> _WORK ORDER_
Answer these questions from the quilting page:
(a) What date is given for the post titled "A Thousand Pyramids"?
(b) About how many years before the post was the quilt "A Thousand Pyramids" made?
(c) In the Erma Bombeck piece, what did the writer decide to cross-stitch while expecting a third child?

There are stories to tell....

Quilts are more than wall hangings , covers or blankets. They tell the story of the people, and the times in which they were made.
Quilting presents the opportunity for members to not only be creative, but to socialize with others who have the same interests. Quilts welcome a new baby into the world, and in some cases are put on display as its maker is made ready for the journey to cross over....
Quilts keep us warm on a chilly night and decorate our homes. Just as a child draws a picture, we make quilts. We are forever, that child within...

Monday, January 30, 2012

A Thousand Pyramids

I made this quilt probably 7 or 8 years ago. Where it is now I have no idea...I hope whoever has it cares for it well.  I gave it to someone I barely knew, just because it felt like it was the right thing to do at the time. They had done a job well for me, and at the same time expressed a desire to buy a quilt for a family member, although they could never afford what a quilt is worth. I love that quilt, but have no regrets in giving it away......just hope it stays in ONE piece.

 

Who Would Tear an Antique Quilt Asunder for Jackets and Skirts?

(Erma Bombeck 1983)
Bet you never figured me for a "quilter," did you?
My image brings to mind such phrases as "Connect-a-dot," "Paint-by-number" and "Drop pouch in boiling water."
Well, you're wrong.
I have always been in awe of anything that a 2-year-old cannot dismantle in 10 minutes.
Right now, there is a battle raging between the "purist" quilters and the style-makers as to whether or not antique quilts should be dissected and made as wearing apparel or left in their original state on beds and walls.
I'm with the purists.
If anyone approached one of my quilts with a pair of scissors and a pattern for a vest, I would personally charge them with assault with a deadly weapon. Would Betsy Ross let you make underwear out of her flag?
Only people who have done handicraft really know what goes into it. When I was expecting my third child, I decided to cross-stitch quilts for twin beds. For nine months, I did nothing but grow and sew. Dishes sat in the sink. Beds became nests. Laundry spilled out of the hampers.

> _Dataset entries_
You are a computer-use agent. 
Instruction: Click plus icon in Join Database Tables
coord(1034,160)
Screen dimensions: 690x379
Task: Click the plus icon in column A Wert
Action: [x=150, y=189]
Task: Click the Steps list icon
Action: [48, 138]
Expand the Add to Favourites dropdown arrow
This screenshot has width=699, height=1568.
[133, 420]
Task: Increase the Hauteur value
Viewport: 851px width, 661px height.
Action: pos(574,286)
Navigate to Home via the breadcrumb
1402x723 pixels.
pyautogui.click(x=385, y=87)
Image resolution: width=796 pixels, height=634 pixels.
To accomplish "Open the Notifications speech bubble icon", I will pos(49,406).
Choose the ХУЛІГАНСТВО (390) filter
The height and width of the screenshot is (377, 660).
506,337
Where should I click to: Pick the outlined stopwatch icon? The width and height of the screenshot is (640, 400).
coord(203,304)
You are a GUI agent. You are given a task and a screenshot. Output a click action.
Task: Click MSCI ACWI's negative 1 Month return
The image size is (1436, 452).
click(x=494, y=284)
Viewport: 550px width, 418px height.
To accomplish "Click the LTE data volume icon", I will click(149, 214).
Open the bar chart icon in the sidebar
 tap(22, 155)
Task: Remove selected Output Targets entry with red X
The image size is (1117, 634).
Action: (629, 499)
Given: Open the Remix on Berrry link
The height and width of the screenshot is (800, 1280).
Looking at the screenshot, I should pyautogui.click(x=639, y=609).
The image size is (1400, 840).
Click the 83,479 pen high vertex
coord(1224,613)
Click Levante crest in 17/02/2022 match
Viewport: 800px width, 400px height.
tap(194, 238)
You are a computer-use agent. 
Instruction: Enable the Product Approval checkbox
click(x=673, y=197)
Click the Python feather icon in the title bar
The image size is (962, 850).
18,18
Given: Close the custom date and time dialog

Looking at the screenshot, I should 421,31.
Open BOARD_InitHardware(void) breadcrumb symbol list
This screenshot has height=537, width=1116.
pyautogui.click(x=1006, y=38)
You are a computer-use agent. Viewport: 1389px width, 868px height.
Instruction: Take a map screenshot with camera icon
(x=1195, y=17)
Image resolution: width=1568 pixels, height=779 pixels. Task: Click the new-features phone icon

> _FINISHED TASK_
(a) Monday, January 30, 2012
(b) 7 or 8 years
(c) Quilts for twin beds